● Records from a collection:
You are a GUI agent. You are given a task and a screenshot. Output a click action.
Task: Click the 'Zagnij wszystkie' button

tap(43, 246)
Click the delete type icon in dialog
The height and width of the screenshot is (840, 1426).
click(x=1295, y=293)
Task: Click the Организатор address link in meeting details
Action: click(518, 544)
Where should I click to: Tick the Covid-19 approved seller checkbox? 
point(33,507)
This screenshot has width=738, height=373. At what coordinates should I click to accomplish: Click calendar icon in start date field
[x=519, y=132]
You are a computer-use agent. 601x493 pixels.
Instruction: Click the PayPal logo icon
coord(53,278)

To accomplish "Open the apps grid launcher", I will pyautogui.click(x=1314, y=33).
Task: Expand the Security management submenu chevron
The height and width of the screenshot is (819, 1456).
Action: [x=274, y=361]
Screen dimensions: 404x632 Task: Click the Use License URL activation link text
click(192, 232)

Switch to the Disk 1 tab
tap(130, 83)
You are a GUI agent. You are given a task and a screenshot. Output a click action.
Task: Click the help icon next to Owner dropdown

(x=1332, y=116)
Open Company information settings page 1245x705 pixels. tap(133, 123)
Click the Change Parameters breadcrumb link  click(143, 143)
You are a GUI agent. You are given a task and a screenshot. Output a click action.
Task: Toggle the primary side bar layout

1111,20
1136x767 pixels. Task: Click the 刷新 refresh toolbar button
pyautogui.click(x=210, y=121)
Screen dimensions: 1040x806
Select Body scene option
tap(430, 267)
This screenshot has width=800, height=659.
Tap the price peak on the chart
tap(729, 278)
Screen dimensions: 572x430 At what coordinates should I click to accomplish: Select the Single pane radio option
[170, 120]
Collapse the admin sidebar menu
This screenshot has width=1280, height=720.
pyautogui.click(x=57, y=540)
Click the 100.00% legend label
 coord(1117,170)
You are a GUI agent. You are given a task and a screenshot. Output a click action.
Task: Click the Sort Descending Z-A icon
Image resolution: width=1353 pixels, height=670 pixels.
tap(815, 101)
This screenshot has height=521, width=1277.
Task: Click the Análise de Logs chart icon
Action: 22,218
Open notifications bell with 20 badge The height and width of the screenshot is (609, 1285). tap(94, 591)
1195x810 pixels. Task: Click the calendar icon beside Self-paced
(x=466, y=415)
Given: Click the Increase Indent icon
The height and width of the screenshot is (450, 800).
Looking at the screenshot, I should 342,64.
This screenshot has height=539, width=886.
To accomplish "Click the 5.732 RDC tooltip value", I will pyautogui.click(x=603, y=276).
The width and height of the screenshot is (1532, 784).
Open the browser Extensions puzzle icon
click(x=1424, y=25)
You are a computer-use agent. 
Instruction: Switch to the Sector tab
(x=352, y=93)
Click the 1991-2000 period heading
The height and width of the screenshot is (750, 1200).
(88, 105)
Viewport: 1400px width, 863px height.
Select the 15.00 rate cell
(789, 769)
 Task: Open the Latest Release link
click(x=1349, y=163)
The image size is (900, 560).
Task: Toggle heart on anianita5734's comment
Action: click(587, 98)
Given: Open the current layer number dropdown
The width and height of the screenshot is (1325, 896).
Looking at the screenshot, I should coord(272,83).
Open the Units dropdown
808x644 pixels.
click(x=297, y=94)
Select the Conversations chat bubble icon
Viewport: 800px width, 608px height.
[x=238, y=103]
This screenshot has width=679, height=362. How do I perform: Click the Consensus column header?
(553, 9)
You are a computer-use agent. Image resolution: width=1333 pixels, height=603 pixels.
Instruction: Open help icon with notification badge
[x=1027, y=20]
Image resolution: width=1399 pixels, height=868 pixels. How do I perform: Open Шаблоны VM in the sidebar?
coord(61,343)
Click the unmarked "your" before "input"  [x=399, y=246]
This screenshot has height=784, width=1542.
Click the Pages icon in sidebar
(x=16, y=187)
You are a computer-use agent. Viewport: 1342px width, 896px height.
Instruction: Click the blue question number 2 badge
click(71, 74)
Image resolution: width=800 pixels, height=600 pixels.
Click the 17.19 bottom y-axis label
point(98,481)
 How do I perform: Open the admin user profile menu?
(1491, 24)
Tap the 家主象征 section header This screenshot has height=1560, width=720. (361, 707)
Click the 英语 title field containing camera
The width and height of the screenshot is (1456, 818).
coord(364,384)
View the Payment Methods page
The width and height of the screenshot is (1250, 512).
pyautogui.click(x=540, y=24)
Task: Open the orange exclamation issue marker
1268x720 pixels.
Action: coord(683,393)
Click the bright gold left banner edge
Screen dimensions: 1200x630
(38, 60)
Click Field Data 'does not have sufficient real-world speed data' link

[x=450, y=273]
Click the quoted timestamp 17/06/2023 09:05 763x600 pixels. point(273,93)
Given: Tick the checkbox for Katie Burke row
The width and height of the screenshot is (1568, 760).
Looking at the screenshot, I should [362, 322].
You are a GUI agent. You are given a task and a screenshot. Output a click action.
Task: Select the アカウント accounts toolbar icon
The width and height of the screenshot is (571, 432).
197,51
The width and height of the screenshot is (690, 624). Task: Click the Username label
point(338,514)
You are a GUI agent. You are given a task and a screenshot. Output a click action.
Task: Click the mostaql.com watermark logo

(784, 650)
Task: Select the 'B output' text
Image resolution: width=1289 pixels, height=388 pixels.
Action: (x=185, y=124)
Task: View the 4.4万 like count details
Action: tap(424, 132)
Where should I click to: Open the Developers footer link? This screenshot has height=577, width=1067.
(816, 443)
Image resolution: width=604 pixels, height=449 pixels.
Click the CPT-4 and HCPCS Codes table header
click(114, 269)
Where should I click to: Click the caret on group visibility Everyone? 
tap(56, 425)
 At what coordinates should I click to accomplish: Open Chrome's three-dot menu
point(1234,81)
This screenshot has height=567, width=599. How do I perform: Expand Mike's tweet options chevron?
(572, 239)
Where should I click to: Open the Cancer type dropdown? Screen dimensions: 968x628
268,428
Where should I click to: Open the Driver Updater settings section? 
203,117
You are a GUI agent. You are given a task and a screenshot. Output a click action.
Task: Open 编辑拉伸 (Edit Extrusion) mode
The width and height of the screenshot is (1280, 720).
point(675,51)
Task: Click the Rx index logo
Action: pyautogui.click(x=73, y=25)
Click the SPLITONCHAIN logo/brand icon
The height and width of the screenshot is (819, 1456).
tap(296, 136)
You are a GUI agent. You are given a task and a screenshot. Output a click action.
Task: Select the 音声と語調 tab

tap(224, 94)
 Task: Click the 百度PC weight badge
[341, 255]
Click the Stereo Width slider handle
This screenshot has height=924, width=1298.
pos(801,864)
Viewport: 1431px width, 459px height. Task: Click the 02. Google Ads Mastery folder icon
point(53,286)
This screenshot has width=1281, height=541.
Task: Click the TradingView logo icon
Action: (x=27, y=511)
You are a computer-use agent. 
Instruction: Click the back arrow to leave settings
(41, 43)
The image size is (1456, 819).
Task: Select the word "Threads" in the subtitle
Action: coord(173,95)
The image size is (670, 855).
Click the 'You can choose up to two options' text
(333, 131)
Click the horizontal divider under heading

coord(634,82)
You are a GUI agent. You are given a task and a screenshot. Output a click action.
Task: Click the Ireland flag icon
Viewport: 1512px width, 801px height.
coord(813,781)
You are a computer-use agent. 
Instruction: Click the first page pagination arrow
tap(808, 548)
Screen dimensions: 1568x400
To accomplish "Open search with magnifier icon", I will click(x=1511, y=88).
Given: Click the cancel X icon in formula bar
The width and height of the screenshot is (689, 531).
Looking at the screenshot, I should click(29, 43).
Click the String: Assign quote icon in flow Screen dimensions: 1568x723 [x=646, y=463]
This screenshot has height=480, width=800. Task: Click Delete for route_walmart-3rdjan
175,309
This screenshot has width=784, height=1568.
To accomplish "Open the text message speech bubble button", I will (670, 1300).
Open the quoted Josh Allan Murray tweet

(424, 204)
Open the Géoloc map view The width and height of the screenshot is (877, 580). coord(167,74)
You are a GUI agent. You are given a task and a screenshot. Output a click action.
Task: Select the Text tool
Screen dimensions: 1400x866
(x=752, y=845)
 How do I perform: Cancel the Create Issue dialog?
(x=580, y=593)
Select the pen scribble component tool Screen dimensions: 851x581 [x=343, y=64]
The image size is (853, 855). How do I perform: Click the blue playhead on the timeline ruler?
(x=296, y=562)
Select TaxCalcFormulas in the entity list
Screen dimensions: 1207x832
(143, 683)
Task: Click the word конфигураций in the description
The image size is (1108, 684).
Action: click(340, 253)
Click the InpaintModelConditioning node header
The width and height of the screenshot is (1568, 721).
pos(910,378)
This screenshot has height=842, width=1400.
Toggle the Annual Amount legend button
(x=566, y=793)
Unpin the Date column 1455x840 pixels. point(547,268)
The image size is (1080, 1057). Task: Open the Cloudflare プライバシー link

● What you have to do:
Please restate, word for word, the lines of the entries that run from the first line through the one holding "This screenshot has width=800, height=659.", and add nothing.

● Solution for this task:
You are a GUI agent. You are given a task and a screenshot. Output a click action.
Task: Click the 'Zagnij wszystkie' button

tap(43, 246)
Click the delete type icon in dialog
The height and width of the screenshot is (840, 1426).
click(x=1295, y=293)
Task: Click the Организатор address link in meeting details
Action: click(518, 544)
Where should I click to: Tick the Covid-19 approved seller checkbox? 
point(33,507)
This screenshot has width=738, height=373. At what coordinates should I click to accomplish: Click calendar icon in start date field
[x=519, y=132]
You are a computer-use agent. 601x493 pixels.
Instruction: Click the PayPal logo icon
coord(53,278)

To accomplish "Open the apps grid launcher", I will pyautogui.click(x=1314, y=33).
Task: Expand the Security management submenu chevron
The height and width of the screenshot is (819, 1456).
Action: [x=274, y=361]
Screen dimensions: 404x632 Task: Click the Use License URL activation link text
click(192, 232)

Switch to the Disk 1 tab
tap(130, 83)
You are a GUI agent. You are given a task and a screenshot. Output a click action.
Task: Click the help icon next to Owner dropdown

(x=1332, y=116)
Open Company information settings page 1245x705 pixels. tap(133, 123)
Click the Change Parameters breadcrumb link  click(143, 143)
You are a GUI agent. You are given a task and a screenshot. Output a click action.
Task: Toggle the primary side bar layout

1111,20
1136x767 pixels. Task: Click the 刷新 refresh toolbar button
pyautogui.click(x=210, y=121)
Screen dimensions: 1040x806
Select Body scene option
tap(430, 267)
This screenshot has width=800, height=659.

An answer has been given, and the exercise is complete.